寒さをしのぐには、なんといっても革靴が一番ですからね。どうもみなさんがお気の毒で見ちゃいられません。ぶるぶるふるえていないで、薪を運んできて火をたくんですよ」
櫛売りも小憎らしそうに口をとがらしてやりかえしました。
「寒さをしのぐには、靴より綿入れのほうが向きますな。わたしは暑くて体中汗ぐっしょりです。おふた方が気の毒でなりません。金もうけも命あっての話じゃありませんか。やせがまんせずに早く薪を運んできて、火を起こしなさいよ」
しかし今度も、誰も動こうとしません。
小屋はますます寒くなり、体がカチカチに凍えてきました。かれらは顔を股ぐらに埋めて夜を明かしました。もう、あごがこわばって口をきくこともできません。しだいに気が遠くなり、3人の行商人は凍死寸前です。
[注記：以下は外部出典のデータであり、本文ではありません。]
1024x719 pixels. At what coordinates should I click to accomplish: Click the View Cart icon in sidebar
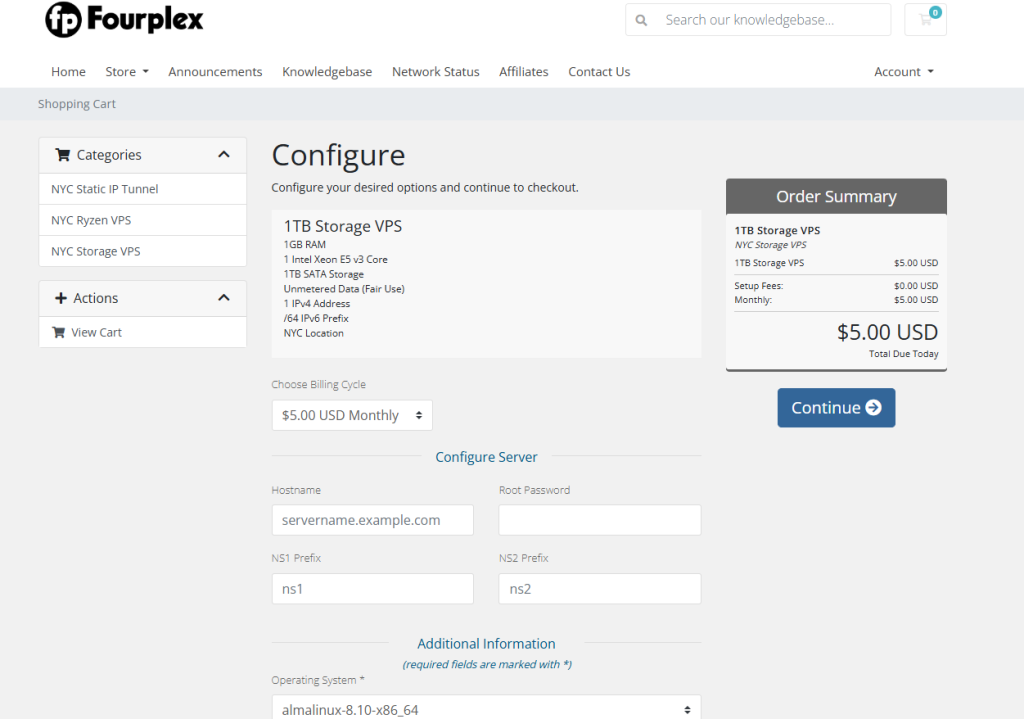click(x=58, y=332)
そこへ狩りに出かけていた年老いた狩人が帰ってきました。かれはさっそく薪を運んできて、かまどに火をくべました。小屋の中がぬくもり、床がしだいにあたたかくなりました。
凍えていた行商人たちは、目をあけてあたりを見まわしました。
「どうしたのじゃ。オンドルの上で凍えているとは」
狩人は目を丸くしてたずねました。
「あきれた道づれでしてね。わたしは火をたこうと思ったのですが、だれも薪を運んでくれなかったのです」
櫛売りがぶつくさ不平を鳴らすと、塩売りと木綿売りもだまっていませんでした。
「まったく、あんな不精者と一緒になったばかりに、凍え死にするところだったんですよ」
「ほんとに・・・」
こう言って2人も、やはり他人のせいにしました。
眉をひそめて、かれらの話を聞いていた狩人が言いました。
「火をたくのがおっくうで寒さにふるえているなんて、いやはやあきれた話だ。命が助かっただけでも幸いだ。さあ、とっとと出ていきなされ」
狩人は行商人たちを小屋から追い出してしまいました。